Kernel-level sandboxing, network filtering, policy-based access control, credential injection, and filesystem snapshots — all native Python, no containers required.
Installation
pip install langchain-nono
Usage
import uuid
from pathlib import Path
from langchain_anthropic import ChatAnthropic
from deepagents import create_deep_agent
from langchain_nono import NonoSandbox
thread_id = str(uuid.uuid4())
working_dir = Path("/tmp/agent-sandboxes") / thread_id
working_dir.mkdir(parents=True, exist_ok=True)
sandbox = NonoSandbox(
working_dir=str(working_dir),
virtual_workspace_root=True,
)
agent = create_deep_agent(
backend=sandbox,
model=ChatAnthropic(model_name="claude-sonnet-4-6"),
system_prompt="You are a coding assistant with sandbox access.",
)
result = agent.invoke(
{
"messages": [
{
"role": "user",
"content": "Create a hello world Python script and run it",
}
]
},
config={"configurable": {"thread_id": thread_id}},
)
print(result["messages"][-1].content)
virtual_workspace_root=True lets Deep Agents use absolute tool paths such as
/hello.py while langchain-nono stores the file under the concrete per-thread
workspace, for example /tmp/agent-sandboxes/<thread-id>/hello.py.
Configuration
sandbox = NonoSandbox(
working_dir="/tmp/agent-workspace", # Required: read-write access
virtual_workspace_root=True, # Map /file.py to working_dir/file.py for Deep Agents
allow_read=["/data/models"], # Additional read-only paths
allow_readwrite=["/tmp/scratch"], # Additional read-write paths
policy_json=json.dumps({ # Optional: nono policy JSON
"groups": {
"project_rw": {
"description": "RW access to a project directory",
"allow": {"readwrite": ["/tmp/agent-workspace"]}
}
}
}),
policy_groups=["project_rw"], # Groups to resolve from policy_json
proxy_config=ProxyConfig( # Optional: host filtering + credential injection
allowed_hosts=["api.openai.com"],
),
snapshot_session_dir="/tmp/nono-session", # Optional: enable snapshots + rollback
block_network=True, # Block outbound network (default)

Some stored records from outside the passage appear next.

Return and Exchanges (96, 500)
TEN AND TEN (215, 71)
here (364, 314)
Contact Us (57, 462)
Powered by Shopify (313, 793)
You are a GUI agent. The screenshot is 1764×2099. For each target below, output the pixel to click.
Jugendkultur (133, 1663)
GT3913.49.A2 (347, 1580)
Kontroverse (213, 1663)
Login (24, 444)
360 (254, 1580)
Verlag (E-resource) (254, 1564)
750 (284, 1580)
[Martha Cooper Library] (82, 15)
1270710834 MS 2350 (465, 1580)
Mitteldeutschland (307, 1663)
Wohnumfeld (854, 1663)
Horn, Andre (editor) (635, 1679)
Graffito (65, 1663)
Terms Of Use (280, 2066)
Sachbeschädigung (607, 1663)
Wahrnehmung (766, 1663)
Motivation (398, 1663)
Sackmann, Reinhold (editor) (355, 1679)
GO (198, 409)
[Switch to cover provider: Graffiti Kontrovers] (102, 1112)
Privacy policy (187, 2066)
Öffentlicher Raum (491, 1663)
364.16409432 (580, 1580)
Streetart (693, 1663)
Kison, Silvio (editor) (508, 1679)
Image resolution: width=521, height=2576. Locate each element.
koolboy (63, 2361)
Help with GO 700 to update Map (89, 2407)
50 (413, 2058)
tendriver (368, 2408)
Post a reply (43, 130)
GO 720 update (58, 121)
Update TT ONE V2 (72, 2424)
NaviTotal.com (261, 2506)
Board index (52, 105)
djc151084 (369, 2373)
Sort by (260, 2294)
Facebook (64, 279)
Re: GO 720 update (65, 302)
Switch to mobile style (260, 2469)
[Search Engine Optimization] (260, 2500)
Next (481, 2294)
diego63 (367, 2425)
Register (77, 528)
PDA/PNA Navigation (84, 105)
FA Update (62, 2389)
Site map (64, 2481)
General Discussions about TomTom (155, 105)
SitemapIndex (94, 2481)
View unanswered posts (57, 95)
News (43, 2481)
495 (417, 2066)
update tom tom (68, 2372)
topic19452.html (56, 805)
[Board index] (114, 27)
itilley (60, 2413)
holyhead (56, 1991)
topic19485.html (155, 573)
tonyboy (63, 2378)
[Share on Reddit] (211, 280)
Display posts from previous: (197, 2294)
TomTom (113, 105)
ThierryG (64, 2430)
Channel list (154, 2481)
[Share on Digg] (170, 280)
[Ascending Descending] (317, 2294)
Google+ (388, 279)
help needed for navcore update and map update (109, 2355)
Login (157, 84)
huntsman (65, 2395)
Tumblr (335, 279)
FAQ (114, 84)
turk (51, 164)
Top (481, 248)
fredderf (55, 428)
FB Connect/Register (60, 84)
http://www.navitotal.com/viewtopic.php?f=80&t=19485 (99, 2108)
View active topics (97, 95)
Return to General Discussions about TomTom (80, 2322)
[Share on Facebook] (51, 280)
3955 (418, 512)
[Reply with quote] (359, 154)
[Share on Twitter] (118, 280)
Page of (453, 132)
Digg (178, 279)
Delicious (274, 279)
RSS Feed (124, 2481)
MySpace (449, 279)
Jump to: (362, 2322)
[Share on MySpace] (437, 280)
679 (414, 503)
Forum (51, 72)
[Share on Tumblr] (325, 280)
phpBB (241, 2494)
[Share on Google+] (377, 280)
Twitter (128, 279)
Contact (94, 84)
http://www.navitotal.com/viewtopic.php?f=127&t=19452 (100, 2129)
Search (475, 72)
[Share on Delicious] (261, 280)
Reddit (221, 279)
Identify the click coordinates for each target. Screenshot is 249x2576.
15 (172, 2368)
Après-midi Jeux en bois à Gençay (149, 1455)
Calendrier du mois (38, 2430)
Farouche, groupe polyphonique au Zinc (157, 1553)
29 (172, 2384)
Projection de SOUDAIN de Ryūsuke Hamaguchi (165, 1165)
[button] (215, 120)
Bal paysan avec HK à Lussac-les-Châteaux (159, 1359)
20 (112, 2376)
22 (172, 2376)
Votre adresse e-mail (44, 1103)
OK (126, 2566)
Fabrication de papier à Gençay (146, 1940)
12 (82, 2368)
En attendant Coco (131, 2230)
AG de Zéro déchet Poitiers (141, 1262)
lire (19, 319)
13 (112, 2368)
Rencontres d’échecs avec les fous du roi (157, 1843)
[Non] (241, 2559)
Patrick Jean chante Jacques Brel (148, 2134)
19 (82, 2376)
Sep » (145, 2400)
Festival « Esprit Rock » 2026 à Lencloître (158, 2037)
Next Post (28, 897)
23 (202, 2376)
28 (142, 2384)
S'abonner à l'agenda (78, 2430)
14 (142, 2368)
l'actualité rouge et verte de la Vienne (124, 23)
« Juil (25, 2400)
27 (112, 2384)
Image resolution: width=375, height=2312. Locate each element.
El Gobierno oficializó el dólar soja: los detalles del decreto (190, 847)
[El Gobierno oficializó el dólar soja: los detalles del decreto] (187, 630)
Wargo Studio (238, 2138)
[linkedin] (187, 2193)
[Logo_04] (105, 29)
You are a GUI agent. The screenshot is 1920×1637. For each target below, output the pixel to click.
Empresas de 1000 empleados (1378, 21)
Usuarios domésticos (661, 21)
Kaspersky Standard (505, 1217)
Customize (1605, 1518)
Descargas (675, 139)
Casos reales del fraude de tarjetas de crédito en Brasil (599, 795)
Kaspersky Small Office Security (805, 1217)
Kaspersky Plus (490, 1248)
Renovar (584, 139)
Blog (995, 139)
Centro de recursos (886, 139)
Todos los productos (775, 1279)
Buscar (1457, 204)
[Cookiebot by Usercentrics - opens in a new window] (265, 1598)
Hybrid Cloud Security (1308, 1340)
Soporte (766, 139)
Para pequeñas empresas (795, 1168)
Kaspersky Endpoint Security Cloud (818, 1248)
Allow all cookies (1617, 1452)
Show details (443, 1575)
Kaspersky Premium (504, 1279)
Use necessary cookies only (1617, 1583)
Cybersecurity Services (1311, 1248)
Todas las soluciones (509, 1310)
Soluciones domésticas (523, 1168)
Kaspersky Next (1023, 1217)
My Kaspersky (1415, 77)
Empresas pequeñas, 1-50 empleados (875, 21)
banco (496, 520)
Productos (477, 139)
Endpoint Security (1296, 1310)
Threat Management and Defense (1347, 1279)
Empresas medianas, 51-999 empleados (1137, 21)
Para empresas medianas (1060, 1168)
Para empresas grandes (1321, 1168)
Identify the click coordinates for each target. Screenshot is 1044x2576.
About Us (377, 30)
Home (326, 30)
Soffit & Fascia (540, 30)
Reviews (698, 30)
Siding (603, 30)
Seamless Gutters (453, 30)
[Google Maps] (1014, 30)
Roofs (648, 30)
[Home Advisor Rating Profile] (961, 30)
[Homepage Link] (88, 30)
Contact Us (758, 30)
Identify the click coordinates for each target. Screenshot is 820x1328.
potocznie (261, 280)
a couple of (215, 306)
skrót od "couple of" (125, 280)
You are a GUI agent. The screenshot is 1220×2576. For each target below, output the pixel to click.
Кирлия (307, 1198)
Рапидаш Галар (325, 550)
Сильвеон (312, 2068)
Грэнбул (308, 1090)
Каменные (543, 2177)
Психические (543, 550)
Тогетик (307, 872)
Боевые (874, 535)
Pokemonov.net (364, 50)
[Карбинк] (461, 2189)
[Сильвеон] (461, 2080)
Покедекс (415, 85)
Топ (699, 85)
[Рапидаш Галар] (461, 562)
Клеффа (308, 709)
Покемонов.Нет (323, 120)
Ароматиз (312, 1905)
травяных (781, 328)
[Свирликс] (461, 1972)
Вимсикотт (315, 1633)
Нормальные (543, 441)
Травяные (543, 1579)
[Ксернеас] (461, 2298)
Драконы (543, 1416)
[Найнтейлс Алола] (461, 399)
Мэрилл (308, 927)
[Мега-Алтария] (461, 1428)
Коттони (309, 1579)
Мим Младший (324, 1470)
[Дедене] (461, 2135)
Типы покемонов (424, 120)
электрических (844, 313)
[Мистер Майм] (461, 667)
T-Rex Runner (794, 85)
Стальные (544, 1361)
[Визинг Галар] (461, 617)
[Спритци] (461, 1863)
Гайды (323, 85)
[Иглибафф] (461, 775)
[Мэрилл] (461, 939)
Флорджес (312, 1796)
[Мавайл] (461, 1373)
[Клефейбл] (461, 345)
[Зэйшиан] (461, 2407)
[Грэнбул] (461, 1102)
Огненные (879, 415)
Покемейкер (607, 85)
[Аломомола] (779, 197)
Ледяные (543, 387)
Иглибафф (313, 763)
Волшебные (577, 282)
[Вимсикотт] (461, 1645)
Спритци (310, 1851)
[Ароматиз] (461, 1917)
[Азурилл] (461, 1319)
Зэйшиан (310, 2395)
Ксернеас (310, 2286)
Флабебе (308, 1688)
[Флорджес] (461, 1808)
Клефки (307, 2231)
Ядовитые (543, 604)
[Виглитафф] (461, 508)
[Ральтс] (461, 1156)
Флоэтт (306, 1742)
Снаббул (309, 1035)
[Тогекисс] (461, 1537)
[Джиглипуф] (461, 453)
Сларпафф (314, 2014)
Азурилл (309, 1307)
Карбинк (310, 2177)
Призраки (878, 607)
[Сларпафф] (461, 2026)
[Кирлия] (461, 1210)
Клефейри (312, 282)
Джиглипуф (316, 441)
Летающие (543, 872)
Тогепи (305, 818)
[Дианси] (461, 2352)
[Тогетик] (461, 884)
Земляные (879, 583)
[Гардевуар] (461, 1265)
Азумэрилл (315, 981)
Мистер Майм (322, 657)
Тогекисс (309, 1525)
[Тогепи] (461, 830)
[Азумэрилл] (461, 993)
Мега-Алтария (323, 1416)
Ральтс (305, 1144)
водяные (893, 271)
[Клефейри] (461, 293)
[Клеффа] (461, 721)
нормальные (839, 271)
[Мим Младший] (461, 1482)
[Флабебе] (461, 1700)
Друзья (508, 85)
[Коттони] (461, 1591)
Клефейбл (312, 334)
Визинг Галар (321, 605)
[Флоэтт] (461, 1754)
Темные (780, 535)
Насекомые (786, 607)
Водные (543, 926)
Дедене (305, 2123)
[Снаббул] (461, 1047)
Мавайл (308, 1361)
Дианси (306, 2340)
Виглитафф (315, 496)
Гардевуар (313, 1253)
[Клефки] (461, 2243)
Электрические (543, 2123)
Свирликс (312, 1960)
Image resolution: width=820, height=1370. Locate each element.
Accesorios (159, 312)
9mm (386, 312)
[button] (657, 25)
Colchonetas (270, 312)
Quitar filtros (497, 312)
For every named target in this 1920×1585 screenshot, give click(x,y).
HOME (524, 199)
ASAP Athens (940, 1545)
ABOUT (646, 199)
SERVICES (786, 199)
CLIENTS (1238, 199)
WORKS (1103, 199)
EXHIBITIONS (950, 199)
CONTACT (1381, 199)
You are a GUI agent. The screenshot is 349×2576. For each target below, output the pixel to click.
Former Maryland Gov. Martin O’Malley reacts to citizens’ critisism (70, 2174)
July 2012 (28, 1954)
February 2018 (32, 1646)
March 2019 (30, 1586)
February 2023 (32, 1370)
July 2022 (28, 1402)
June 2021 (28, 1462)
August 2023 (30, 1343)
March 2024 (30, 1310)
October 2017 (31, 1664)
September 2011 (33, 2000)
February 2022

timeout=300, # Default command timeout in seconds
)
Network Filtering
Pass proxy_config=ProxyConfig(...) to start the nono proxy when the sandbox is
created. execute() automatically receives the proxy environment variables, so
host filtering and credential injection apply to sandboxed child processes
without extra wiring in the caller.
import shlex
from langchain_nono import NonoSandbox, ProxyConfig
sandbox = NonoSandbox(
working_dir="/tmp/agent-workspace",
proxy_config=ProxyConfig(allowed_hosts=["example.com"]),
block_network=True,
)
request_script = """
import urllib.request
with urllib.request.urlopen("https://example.com", timeout=30) as response:
print(response.status)
"""
result = sandbox.execute(f"python3 -c {shlex.quote(request_script)}")
print(result.exit_code)
events = sandbox.drain_network_audit_events()
sandbox.shutdown_proxy()
Or resolve proxy config from a policy file:
proxy_config = NonoSandbox.resolve_proxy_from_policy(
policy_json, ["proxy_web_demo"]
)
Credential Injection
The proxy can inject real API credentials on outbound requests, so
sandboxed code never sees real keys. Real credentials can be loaded from
host-side sources such as env://OPENAI_API_KEY. When env_var is configured
on a route, the sandboxed child receives a route-scoped phantom token in that
variable; the proxy swaps that phantom token for the real credential before
forwarding upstream.
When proxy mode is enabled, langchain-nono uses nono-py's proxy-only
network mode so sandboxed code can connect only to the local proxy port;
all direct outbound network access remains blocked.
import shlex
from langchain_nono import InjectMode, NonoSandbox, ProxyConfig, RouteConfig
sandbox = NonoSandbox(
working_dir="/tmp/agent-workspace",
proxy_config=ProxyConfig(
allowed_hosts=["api.openai.com"],
routes=[
RouteConfig(
prefix="/openai",
upstream="https://api.openai.com",
credential_key="env://OPENAI_API_KEY", # Host env lookup
inject_mode=InjectMode.HEADER,
inject_header="Authorization",
credential_format="Bearer {}",
env_var="OPENAI_API_KEY", # Phantom token env var
)
],
),
block_network=True,
)
try:
# The child sees OPENAI_API_KEY=<phantom> and OPENAI_BASE_URL=http://127.0.0.1:<port>/openai.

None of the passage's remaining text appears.